Set exercise 1 »
Answer these questions about the Qlikview passage, one line each:
(a) What message appears when the writer tries to count where the answermachine column doesn't equal 0?
(b) How many of the writer's attempts are shown?
(c) According to the reply, what is the equals sign after Contacts more like?

Reading passage »
----------

I have had no training on Qlikview so am guessing as i go.
There is a graph showing customer contact data and am i trying to change this to show where we dialled an answer machine.
The current code is
count({$<Contacts={1}>} Distinct Account_Key)
Which I belive to be counting the number of times the Contacts column says 1?
However when I try to reproduce this for where my answermachine column doesnt equal 0 i get "No Data to display" yet I know there is some.
Below are 2 of the many attempts I have tried but cannot work out what i am doing wrong.
count({$<Answerphone/={0}>} Distinct Account_Key)
count({$<Answerphone<>{0}>} Distinct Account_Key)
It's a common mistake. The equals sign after Contacts doesn't mean what you think it does, it's more of a Set descriptor than an actual formula equal sign.
You need:
count({$<Answerphone={'<> 0'}>} Distinct Account_Key)
It's a common mistake. The equals sign after Contacts doesn't mean what you think it does, it's more of a Set descriptor than an actual formula equal sign.

----------

Provided entries »
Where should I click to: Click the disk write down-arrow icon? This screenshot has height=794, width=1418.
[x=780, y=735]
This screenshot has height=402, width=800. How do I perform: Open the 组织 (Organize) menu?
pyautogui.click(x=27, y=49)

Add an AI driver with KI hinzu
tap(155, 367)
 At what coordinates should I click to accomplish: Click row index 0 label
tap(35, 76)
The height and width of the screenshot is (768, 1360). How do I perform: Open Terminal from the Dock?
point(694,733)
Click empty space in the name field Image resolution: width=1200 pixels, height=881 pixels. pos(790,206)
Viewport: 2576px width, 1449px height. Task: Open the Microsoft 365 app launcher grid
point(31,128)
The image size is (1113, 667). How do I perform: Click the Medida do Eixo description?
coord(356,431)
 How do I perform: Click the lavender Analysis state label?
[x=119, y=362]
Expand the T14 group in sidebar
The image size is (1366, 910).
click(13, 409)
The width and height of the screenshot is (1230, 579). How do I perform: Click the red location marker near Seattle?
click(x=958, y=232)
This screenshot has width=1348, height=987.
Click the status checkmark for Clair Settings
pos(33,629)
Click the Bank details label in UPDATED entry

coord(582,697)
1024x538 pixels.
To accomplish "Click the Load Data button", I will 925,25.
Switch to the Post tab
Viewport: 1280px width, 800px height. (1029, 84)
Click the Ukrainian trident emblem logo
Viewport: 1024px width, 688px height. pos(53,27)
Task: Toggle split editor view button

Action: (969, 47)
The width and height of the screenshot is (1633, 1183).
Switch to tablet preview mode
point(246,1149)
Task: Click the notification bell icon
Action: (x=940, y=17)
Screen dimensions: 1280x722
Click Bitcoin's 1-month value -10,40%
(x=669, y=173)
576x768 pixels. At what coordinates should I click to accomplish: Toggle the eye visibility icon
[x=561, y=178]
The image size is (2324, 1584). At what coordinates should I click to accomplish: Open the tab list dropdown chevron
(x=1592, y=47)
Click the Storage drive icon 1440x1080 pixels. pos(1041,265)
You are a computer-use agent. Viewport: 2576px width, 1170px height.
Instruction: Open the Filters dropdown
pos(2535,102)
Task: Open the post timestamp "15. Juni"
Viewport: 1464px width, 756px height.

----------

Set exercise 2 » Copy the lines of the listing without any change. Begin at the line that has "Switch to the Post tab" and stop after the line that has "(x=669, y=173)".

Complete response 1 »
(a) "No Data to display"
(b) 2
(c) A Set descriptor, rather than an actual formula equal sign

Complete response 2 »
Switch to the Post tab
Viewport: 1280px width, 800px height. (1029, 84)
Click the Ukrainian trident emblem logo
Viewport: 1024px width, 688px height. pos(53,27)
Task: Toggle split editor view button

Action: (969, 47)
The width and height of the screenshot is (1633, 1183).
Switch to tablet preview mode
point(246,1149)
Task: Click the notification bell icon
Action: (x=940, y=17)
Screen dimensions: 1280x722
Click Bitcoin's 1-month value -10,40%
(x=669, y=173)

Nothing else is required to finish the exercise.